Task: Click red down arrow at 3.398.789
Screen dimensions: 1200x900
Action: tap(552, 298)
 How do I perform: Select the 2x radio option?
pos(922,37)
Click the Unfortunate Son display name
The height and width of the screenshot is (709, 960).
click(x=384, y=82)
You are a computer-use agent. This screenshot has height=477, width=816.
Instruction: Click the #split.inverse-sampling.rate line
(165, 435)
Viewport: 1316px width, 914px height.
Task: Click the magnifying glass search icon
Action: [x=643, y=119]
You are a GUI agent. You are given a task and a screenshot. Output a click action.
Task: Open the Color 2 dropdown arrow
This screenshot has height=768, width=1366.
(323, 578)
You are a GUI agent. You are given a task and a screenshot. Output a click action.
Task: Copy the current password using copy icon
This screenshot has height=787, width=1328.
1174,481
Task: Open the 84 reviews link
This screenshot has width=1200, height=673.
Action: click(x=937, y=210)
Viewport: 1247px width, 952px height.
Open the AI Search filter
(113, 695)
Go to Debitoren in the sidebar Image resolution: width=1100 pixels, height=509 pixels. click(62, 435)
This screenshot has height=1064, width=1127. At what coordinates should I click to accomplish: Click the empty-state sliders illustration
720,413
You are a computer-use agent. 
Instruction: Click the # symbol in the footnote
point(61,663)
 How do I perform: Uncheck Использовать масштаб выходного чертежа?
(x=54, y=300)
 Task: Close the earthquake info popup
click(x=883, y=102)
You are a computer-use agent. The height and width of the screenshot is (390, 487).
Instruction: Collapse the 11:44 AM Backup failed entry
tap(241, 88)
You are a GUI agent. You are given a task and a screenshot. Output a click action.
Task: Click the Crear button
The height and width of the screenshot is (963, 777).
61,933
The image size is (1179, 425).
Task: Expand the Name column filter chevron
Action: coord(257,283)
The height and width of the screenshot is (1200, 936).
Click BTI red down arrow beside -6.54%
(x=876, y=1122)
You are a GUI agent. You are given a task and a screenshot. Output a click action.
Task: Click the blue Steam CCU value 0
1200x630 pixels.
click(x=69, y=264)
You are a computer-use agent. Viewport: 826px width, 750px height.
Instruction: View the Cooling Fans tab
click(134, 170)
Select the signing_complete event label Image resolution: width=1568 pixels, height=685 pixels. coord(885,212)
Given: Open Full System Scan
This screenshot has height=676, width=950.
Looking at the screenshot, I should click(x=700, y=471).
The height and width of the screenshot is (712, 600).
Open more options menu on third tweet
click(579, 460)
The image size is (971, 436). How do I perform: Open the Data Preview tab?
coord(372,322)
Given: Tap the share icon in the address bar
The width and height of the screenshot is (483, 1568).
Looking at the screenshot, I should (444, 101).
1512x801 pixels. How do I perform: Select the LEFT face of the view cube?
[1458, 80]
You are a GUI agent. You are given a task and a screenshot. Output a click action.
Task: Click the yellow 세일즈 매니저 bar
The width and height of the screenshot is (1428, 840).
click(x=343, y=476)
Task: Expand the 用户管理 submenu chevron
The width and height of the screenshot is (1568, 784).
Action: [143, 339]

|---|

Stated exercise: Copy every line of the records above, leaving nothing out and changing nothing.

Result of the exercise:
Task: Click red down arrow at 3.398.789
Screen dimensions: 1200x900
Action: tap(552, 298)
 How do I perform: Select the 2x radio option?
pos(922,37)
Click the Unfortunate Son display name
The height and width of the screenshot is (709, 960).
click(x=384, y=82)
You are a computer-use agent. This screenshot has height=477, width=816.
Instruction: Click the #split.inverse-sampling.rate line
(165, 435)
Viewport: 1316px width, 914px height.
Task: Click the magnifying glass search icon
Action: [x=643, y=119]
You are a GUI agent. You are given a task and a screenshot. Output a click action.
Task: Open the Color 2 dropdown arrow
This screenshot has height=768, width=1366.
(323, 578)
You are a GUI agent. You are given a task and a screenshot. Output a click action.
Task: Copy the current password using copy icon
This screenshot has height=787, width=1328.
1174,481
Task: Open the 84 reviews link
This screenshot has width=1200, height=673.
Action: click(x=937, y=210)
Viewport: 1247px width, 952px height.
Open the AI Search filter
(113, 695)
Go to Debitoren in the sidebar Image resolution: width=1100 pixels, height=509 pixels. click(62, 435)
This screenshot has height=1064, width=1127. At what coordinates should I click to accomplish: Click the empty-state sliders illustration
720,413
You are a computer-use agent. 
Instruction: Click the # symbol in the footnote
point(61,663)
 How do I perform: Uncheck Использовать масштаб выходного чертежа?
(x=54, y=300)
 Task: Close the earthquake info popup
click(x=883, y=102)
You are a computer-use agent. The height and width of the screenshot is (390, 487).
Instruction: Collapse the 11:44 AM Backup failed entry
tap(241, 88)
You are a GUI agent. You are given a task and a screenshot. Output a click action.
Task: Click the Crear button
The height and width of the screenshot is (963, 777).
61,933
The image size is (1179, 425).
Task: Expand the Name column filter chevron
Action: coord(257,283)
The height and width of the screenshot is (1200, 936).
Click BTI red down arrow beside -6.54%
(x=876, y=1122)
You are a GUI agent. You are given a task and a screenshot. Output a click action.
Task: Click the blue Steam CCU value 0
1200x630 pixels.
click(x=69, y=264)
You are a computer-use agent. Viewport: 826px width, 750px height.
Instruction: View the Cooling Fans tab
click(134, 170)
Select the signing_complete event label Image resolution: width=1568 pixels, height=685 pixels. coord(885,212)
Given: Open Full System Scan
This screenshot has height=676, width=950.
Looking at the screenshot, I should click(x=700, y=471).
The height and width of the screenshot is (712, 600).
Open more options menu on third tweet
click(579, 460)
The image size is (971, 436). How do I perform: Open the Data Preview tab?
coord(372,322)
Given: Tap the share icon in the address bar
The width and height of the screenshot is (483, 1568).
Looking at the screenshot, I should (444, 101).
1512x801 pixels. How do I perform: Select the LEFT face of the view cube?
[1458, 80]
You are a GUI agent. You are given a task and a screenshot. Output a click action.
Task: Click the yellow 세일즈 매니저 bar
The width and height of the screenshot is (1428, 840).
click(x=343, y=476)
Task: Expand the 用户管理 submenu chevron
The width and height of the screenshot is (1568, 784).
Action: [143, 339]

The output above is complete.